--- Start INPUT ---
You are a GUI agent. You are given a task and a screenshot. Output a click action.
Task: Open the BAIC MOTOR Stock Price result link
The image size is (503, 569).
--- End INPUT ---
--- Start INPUT ---
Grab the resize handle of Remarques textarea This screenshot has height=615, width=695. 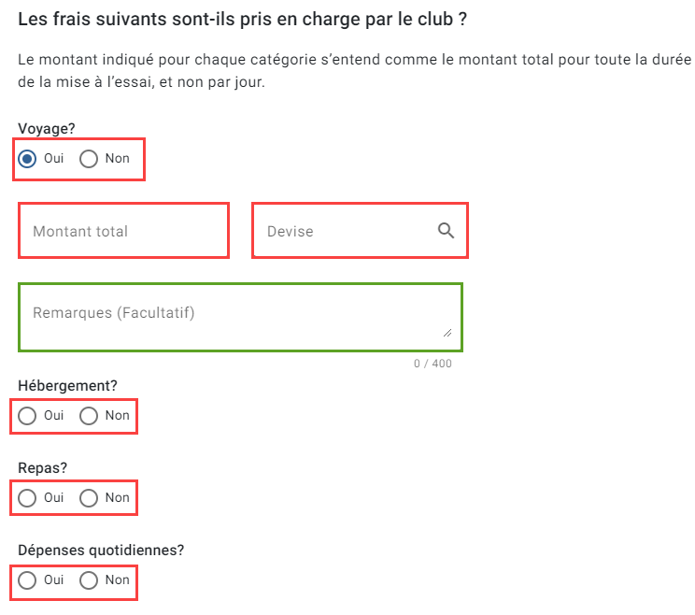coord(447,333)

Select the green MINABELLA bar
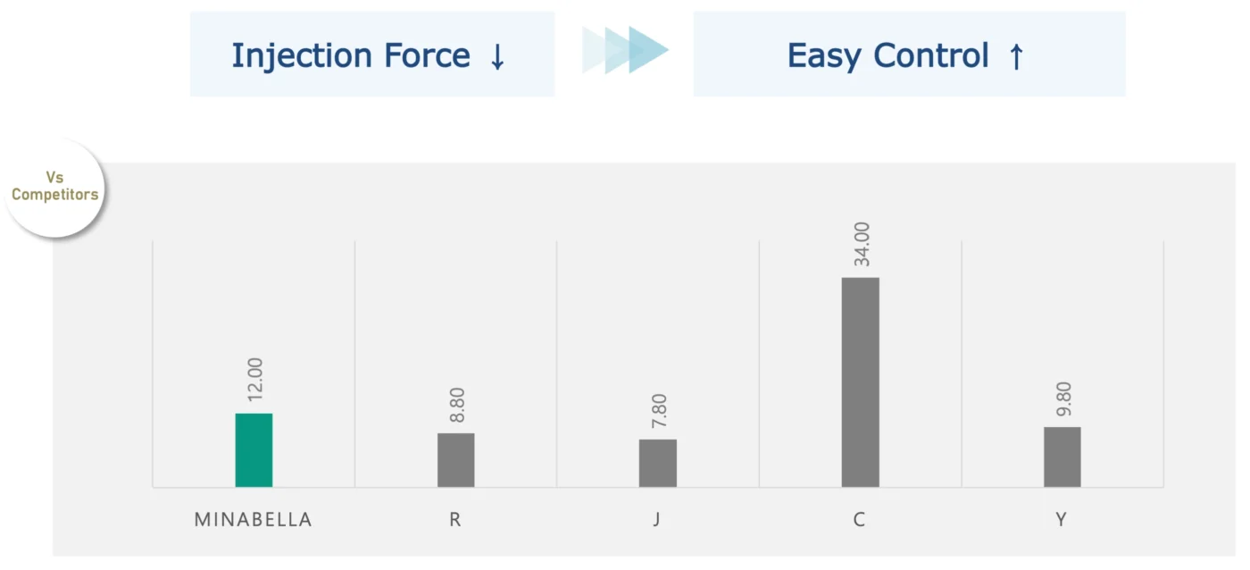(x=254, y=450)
--- End INPUT ---
--- Start INPUT ---
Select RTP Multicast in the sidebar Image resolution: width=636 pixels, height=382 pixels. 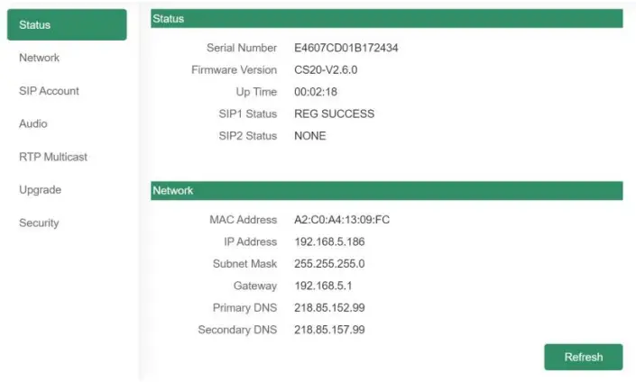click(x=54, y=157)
--- End INPUT ---
## STATED TASK:
Please reproduce the records from the line with "You are a GUI" up to and including the line with "The image size is (503, 569).", copying each line exactly.

## FINAL ANSWER:
You are a GUI agent. You are given a task and a screenshot. Output a click action.
Task: Open the BAIC MOTOR Stock Price result link
The image size is (503, 569).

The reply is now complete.